The same lack of clarity shows up in work and life
How are organizational confusion and personal confusion connected?
The problems looked the same. The leadership team that could not reach a clear decision and the individual who could not commit to a clear direction were not just analogously similar. They were operating from the same underlying dynamic.
The Pattern
In an organisation struggling with clarity: - **Information is present but not trusted.** Beneath the surface, there is uncertainty about whether the numbers reflect reality. - **Signal is being received but not acted on.** The organisation knows what is not working, but the system doesn't support addressing it. - **Motion substitutes for progress.** There is a lot of activity, but the connection to outcomes is not clear.
Now look at an individual struggling with personal clarity. The same things tend to be true. They have more information than they are acting on. They have signals they are receiving and not following.
Why this connection matters
The reason this matters is that it has practical implications for how both kinds of problems get solved.
Organisational clarity problems are almost never solved by better communication alone.

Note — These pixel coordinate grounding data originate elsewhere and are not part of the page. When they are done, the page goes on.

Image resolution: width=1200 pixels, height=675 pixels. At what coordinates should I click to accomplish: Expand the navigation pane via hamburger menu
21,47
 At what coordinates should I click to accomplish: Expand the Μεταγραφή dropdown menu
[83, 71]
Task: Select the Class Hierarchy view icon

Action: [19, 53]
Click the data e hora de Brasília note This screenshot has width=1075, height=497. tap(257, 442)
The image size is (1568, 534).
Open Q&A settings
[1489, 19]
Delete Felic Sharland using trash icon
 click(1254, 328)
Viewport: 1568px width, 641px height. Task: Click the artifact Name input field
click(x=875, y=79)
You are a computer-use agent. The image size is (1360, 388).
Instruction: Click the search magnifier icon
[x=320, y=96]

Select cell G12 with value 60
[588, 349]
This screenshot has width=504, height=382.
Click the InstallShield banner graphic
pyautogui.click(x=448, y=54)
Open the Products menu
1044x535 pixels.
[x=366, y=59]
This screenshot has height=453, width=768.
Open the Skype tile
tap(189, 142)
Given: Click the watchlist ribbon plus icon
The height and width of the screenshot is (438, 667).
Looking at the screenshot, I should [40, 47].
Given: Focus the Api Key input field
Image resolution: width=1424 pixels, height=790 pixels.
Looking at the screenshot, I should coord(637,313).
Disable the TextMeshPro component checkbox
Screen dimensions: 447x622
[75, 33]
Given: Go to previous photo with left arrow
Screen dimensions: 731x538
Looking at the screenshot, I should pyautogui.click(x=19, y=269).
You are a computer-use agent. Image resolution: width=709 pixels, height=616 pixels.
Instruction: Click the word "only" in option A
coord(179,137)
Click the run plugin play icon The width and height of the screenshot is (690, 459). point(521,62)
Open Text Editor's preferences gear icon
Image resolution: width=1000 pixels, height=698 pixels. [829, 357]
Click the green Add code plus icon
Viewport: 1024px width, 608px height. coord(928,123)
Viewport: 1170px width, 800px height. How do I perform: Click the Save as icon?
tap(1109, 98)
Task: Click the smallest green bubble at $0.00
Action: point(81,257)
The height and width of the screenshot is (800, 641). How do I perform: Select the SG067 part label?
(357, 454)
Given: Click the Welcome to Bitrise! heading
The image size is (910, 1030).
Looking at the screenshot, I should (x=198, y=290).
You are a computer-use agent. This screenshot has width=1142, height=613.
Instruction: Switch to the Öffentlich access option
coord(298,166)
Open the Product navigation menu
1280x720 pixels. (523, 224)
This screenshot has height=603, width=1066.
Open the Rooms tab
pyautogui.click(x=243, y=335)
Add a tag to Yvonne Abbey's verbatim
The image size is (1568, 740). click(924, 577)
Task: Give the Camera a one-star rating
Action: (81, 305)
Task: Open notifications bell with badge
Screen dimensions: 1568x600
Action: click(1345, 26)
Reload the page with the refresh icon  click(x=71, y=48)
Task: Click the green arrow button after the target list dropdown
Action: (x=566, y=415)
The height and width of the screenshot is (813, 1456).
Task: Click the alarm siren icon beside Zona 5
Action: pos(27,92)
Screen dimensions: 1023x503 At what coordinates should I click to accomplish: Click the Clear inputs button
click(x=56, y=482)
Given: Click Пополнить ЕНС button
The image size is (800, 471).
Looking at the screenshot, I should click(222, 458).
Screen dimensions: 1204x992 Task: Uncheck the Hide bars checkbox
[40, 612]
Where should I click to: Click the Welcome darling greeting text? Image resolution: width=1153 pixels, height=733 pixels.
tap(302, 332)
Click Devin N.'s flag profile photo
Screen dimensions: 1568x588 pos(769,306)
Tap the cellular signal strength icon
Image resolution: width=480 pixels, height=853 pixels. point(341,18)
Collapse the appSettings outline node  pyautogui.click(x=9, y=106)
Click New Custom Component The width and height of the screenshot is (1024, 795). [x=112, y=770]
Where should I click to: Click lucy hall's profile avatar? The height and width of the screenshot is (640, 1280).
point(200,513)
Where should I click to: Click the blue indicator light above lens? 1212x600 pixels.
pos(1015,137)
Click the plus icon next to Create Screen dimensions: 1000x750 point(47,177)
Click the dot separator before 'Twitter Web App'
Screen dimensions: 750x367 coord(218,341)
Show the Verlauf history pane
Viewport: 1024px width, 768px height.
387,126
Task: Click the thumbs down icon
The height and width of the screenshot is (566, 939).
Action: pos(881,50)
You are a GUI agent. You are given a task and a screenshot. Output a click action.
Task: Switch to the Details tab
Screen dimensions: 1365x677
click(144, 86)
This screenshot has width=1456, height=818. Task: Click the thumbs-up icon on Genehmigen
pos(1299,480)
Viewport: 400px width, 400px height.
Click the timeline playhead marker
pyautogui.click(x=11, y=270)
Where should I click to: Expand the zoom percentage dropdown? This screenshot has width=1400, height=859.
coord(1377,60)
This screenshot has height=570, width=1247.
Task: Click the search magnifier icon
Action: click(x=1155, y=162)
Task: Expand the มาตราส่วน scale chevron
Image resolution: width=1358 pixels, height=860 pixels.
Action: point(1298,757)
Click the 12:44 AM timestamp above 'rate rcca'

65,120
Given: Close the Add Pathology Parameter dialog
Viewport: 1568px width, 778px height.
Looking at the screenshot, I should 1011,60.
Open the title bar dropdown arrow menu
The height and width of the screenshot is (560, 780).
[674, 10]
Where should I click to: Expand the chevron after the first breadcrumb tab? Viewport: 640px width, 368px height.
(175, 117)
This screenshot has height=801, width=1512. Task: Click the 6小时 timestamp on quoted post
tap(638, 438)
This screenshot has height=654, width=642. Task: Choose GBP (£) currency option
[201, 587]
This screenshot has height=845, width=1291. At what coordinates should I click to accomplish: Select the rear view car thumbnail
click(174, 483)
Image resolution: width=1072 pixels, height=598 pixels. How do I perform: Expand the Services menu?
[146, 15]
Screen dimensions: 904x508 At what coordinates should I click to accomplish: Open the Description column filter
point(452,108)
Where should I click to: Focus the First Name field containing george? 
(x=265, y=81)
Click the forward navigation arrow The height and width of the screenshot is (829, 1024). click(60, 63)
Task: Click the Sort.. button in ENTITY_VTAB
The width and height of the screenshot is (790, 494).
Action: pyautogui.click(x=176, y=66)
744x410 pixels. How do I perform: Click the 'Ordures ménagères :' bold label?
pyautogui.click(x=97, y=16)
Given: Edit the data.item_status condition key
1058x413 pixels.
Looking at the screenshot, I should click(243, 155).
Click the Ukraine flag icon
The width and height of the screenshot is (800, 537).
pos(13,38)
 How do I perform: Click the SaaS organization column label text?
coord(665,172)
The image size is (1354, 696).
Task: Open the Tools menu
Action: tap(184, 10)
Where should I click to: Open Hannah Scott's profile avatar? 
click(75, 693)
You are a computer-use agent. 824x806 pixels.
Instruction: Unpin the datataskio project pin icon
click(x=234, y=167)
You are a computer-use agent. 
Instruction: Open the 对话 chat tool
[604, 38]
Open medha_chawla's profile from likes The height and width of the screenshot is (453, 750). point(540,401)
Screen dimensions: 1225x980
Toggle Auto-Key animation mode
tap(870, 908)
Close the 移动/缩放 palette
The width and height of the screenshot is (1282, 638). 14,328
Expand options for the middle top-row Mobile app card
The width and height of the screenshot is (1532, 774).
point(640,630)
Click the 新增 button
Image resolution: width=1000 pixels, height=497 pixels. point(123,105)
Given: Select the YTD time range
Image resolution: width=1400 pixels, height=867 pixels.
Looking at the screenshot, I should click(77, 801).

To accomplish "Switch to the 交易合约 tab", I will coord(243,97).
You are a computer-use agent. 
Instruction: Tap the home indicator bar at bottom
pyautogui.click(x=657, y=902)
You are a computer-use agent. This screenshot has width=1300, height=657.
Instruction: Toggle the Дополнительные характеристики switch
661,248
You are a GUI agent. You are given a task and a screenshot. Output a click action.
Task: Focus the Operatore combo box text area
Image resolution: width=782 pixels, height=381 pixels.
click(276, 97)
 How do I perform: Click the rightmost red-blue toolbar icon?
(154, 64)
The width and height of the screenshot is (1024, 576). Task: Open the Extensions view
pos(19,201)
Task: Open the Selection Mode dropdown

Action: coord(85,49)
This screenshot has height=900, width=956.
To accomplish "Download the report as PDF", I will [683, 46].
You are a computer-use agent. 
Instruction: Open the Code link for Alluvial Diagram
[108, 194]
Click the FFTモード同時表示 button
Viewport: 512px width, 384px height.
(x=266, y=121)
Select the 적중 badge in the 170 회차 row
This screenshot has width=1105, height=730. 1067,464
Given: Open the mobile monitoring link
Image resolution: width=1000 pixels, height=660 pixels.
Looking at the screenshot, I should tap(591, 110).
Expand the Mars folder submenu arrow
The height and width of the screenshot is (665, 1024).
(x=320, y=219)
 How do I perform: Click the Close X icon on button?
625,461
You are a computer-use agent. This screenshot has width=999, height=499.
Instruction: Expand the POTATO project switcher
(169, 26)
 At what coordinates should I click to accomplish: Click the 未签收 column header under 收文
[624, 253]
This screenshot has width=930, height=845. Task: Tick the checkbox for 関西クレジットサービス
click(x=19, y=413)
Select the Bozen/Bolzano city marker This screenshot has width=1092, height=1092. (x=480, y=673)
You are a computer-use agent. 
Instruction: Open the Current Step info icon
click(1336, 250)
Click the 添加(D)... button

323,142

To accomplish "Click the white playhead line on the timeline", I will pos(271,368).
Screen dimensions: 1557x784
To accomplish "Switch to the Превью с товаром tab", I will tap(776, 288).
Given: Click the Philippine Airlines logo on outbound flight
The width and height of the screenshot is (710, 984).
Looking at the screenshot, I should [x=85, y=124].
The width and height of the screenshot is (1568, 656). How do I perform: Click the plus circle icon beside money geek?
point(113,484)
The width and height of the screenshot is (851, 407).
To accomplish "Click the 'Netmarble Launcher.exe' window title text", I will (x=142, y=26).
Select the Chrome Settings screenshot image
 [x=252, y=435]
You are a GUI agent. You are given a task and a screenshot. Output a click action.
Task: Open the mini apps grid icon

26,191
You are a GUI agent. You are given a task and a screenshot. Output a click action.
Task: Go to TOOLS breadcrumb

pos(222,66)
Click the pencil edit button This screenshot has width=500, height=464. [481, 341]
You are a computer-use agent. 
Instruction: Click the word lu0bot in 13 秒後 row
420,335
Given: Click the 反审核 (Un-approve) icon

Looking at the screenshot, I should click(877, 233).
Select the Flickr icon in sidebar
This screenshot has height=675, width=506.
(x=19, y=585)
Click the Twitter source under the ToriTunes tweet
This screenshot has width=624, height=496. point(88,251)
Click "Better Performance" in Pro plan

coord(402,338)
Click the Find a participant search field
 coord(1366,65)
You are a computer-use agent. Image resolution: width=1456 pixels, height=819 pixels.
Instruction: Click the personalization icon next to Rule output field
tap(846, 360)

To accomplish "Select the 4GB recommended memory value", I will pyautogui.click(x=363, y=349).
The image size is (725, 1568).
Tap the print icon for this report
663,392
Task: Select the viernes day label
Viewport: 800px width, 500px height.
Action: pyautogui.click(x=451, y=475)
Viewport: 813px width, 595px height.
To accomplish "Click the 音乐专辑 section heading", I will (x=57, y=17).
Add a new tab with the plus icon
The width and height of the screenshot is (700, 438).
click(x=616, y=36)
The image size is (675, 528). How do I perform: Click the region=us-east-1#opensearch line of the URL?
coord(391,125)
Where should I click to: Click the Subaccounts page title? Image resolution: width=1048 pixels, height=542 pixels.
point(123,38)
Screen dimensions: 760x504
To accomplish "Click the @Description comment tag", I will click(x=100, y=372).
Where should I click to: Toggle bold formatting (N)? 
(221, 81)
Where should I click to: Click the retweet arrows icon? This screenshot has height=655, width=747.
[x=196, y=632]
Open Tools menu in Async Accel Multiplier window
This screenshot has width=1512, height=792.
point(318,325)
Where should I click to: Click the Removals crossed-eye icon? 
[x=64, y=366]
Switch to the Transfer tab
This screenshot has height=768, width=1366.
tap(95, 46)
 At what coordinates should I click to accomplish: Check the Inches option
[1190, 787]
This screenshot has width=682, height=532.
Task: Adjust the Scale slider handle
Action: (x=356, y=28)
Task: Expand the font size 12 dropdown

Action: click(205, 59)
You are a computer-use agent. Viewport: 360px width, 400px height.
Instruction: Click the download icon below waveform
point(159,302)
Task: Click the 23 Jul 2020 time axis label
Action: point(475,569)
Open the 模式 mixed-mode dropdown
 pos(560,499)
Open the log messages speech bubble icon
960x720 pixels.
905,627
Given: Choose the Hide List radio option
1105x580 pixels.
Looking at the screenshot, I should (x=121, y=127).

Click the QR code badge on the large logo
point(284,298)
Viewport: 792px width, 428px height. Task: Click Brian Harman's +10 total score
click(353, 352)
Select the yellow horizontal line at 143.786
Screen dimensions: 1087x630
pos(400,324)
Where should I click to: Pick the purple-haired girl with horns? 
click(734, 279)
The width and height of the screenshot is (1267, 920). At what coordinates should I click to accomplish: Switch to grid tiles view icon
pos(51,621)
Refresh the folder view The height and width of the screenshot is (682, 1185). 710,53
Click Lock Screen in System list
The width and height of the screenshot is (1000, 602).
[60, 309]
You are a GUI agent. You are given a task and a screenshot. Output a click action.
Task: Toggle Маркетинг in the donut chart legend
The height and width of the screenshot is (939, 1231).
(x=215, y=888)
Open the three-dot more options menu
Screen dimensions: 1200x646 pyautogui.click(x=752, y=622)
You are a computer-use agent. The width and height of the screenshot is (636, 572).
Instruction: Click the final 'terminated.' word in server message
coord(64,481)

Clarity is structural: clear definitions, reliable data, explicit accountability.
Personal clarity problems are almost never solved by more thinking alone. Clarity is also structural: honest examination of inner systems, willingness to look at avoidance.
The people inside the organisations
The people running organisations are the same people navigating their inner lives. We are not modular. The clarity available to an organisation is partly a function of the clarity available to the individuals inside it.
Developing clarity in one domain tends to have effects in the other. The leader who understands what has been shaping their patterns under pressure becomes a clearer leader.
The habit of attention
Across a decade of working in both domains, I have found that the same habits of attention apply. The willingness to go one level deeper, the patience to look at structure rather than just symptom, the honesty to call something broken when it is broken.
They are not the same work. But they are connected work. And doing one well tends to make you better at the other. My work holds them together because they cannot be fully understood apart.